Beschreibung: 29 leaves : illustrations ; 28 cm.
Serientitel: Rutgers University.; Department of Computer Science.; Laboratory for Computer Science Research.; Technical report
Verfasserangabe: S. Ganguly, R. Alonso.

Abstract:

Abstract: "We consider the issue of optimizing queries for a distributed processing in mobile environment. An interesting characteristic of mobile machines is that they depend on battery as a source of energy which may not be substantial enough. Hence, the appropriate optimization criterion in a mobile environment considers both resource utilization and energy consumption at the mobile client. In this scenario, the optimal plan for a query depends on the residual battery level of the mobile client and the load at the server. We approach this problem by compiling a query into a sequence of candidate plans, such that for any state of the client-server system, the optimal plan is one of the candidate plans. A general solution is proposed by adapting the partial order dynamic programming search algorithm [17,18] (p.o dp) such that the coverset of the query is the set of candidate plans. We propose two novel algorithms, namely, the linear combinations algorithm and the linearset algorithm (referred to as the linear algorithms) that compute the linearset of a query. The linearset of a query is an approximation to the coverset returned by p.o. dp.

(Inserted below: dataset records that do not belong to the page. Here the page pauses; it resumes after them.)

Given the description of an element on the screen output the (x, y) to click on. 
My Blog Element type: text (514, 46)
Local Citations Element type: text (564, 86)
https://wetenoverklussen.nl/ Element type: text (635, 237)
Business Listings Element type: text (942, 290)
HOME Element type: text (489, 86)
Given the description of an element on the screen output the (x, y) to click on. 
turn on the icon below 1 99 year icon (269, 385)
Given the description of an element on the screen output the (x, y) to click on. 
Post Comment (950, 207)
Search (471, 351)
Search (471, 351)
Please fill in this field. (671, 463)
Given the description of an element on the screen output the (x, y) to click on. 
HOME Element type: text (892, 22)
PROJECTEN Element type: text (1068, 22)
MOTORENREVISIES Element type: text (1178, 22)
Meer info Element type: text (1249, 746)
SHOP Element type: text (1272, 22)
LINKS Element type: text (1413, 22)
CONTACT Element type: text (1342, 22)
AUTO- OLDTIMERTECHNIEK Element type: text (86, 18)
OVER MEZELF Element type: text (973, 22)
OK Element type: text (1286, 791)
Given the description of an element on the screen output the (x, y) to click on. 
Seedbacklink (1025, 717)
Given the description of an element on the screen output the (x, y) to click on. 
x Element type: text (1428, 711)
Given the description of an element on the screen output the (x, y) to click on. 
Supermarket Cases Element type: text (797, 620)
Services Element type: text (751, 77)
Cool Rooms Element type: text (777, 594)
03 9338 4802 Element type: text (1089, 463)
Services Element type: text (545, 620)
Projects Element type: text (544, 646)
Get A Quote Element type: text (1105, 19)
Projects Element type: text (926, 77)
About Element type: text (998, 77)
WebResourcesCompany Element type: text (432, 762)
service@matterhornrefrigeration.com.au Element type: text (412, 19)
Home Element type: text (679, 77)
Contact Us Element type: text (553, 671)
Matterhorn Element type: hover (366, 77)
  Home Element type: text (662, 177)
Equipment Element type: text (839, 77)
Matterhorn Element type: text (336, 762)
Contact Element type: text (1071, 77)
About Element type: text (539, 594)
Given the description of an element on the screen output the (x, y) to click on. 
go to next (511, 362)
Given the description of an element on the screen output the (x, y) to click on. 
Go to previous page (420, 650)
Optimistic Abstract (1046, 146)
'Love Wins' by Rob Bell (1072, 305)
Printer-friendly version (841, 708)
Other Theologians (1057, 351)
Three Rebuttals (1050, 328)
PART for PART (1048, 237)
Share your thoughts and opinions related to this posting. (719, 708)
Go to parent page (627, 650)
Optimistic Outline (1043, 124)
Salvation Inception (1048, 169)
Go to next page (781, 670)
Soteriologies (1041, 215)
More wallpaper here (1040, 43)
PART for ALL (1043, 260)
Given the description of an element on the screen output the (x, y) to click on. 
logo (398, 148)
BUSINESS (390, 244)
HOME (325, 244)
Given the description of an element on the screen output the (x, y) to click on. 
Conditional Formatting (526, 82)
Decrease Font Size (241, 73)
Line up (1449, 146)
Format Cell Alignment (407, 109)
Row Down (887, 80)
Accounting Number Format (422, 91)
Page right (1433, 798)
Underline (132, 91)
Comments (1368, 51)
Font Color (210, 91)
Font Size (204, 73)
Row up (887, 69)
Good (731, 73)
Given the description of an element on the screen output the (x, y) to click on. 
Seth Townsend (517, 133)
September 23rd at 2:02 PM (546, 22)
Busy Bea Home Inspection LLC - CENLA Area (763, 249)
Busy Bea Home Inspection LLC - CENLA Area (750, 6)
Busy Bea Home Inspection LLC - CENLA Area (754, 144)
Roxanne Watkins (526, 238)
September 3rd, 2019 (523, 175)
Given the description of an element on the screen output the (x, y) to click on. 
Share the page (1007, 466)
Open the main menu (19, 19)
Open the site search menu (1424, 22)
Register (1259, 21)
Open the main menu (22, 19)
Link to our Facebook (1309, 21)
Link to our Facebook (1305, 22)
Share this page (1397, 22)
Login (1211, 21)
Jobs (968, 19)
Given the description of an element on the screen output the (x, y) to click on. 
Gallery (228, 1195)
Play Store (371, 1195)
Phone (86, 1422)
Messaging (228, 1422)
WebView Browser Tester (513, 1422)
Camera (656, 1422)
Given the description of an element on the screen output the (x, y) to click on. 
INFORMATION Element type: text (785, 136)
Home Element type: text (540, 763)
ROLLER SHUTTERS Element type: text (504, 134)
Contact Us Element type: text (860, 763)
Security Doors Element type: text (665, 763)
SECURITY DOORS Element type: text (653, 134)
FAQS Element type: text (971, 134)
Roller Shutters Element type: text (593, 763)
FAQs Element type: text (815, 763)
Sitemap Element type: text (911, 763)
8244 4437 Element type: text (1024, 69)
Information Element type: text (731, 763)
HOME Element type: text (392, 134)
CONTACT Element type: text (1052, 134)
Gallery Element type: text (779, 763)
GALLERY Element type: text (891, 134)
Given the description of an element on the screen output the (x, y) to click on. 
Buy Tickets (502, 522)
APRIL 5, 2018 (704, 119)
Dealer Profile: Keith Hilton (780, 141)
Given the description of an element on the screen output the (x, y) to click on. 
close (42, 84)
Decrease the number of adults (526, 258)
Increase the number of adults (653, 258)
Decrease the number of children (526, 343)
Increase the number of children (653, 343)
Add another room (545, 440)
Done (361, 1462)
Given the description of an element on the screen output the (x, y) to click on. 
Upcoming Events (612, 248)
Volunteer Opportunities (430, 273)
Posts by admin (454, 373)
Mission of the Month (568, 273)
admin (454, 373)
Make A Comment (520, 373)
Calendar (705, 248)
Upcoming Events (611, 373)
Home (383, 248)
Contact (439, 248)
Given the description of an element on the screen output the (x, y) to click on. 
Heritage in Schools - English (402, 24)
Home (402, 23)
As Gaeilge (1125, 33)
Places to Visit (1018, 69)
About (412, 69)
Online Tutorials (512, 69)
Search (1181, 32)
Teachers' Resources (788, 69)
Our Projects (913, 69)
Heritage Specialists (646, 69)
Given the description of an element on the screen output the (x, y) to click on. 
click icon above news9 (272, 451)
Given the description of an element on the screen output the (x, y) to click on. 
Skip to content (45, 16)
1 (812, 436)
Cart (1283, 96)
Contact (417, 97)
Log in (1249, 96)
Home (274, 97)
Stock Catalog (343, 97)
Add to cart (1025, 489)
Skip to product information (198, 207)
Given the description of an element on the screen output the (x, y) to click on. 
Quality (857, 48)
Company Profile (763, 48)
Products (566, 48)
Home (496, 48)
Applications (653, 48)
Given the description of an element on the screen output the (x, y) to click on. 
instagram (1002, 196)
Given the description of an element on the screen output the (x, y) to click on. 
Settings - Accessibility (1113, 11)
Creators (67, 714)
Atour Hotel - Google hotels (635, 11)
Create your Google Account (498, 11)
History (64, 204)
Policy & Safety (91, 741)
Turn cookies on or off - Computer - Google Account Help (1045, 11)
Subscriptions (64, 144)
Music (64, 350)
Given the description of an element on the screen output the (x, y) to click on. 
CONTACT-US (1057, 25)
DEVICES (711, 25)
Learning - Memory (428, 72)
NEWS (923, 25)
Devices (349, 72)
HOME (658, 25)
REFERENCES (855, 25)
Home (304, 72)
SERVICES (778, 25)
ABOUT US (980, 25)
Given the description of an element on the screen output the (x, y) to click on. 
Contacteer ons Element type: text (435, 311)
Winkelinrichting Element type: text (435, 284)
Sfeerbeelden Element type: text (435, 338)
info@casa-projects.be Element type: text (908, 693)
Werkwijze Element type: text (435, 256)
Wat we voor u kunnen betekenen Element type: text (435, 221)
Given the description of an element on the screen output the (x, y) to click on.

We show, by means of simulation, that (1) the linearset is an excellent approximation of the coverset, (2) query compilation using the linear algorithms outperform query compilation using p.o dp by factors ranging from 2 to 9, (3) the time taken to compile queries using the linear algorithms for the general optimization criterion is at most twice the time taken by a System R* like standard query optimizer search algorithm, and (4) the run time overhead incurred by the linear algorithms technique is minimal. The techniques presented in the paper are of general applicability to multi-criterion optimization problems in distributed databases, where each criterion is an additive metric."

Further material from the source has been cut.